Set the pictures aside and transcribe exactly the lines from the one containing "Where should I" through the final line of the records.

Stored data entries
**********

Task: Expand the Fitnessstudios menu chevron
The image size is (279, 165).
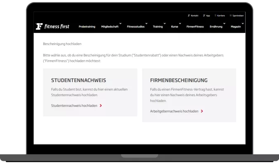Action: (x=147, y=24)
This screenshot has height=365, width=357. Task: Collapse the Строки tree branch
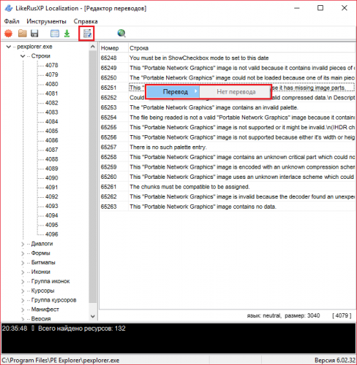click(23, 56)
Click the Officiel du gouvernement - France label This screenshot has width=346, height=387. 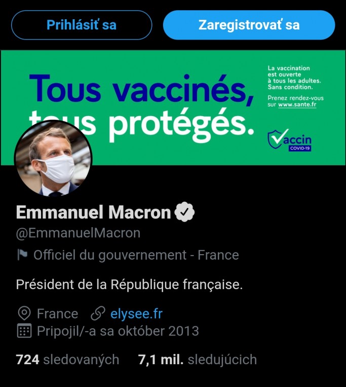click(136, 255)
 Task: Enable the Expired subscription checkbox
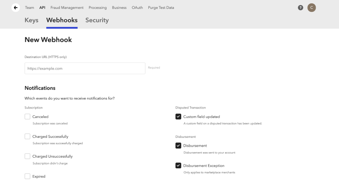click(28, 176)
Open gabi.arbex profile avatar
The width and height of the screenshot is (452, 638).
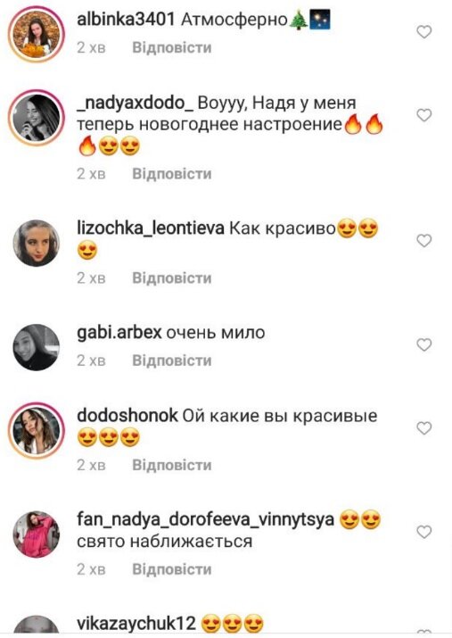37,347
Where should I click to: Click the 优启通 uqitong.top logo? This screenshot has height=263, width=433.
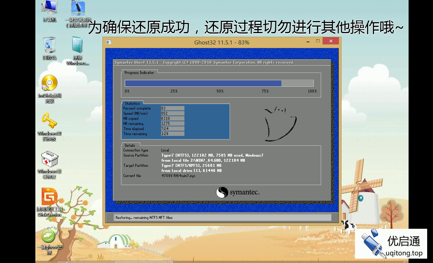[x=391, y=244]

**********

Solution for this exercise:
Where should I click to: Click the 优启通 uqitong.top logo? This screenshot has height=263, width=433.
[x=391, y=244]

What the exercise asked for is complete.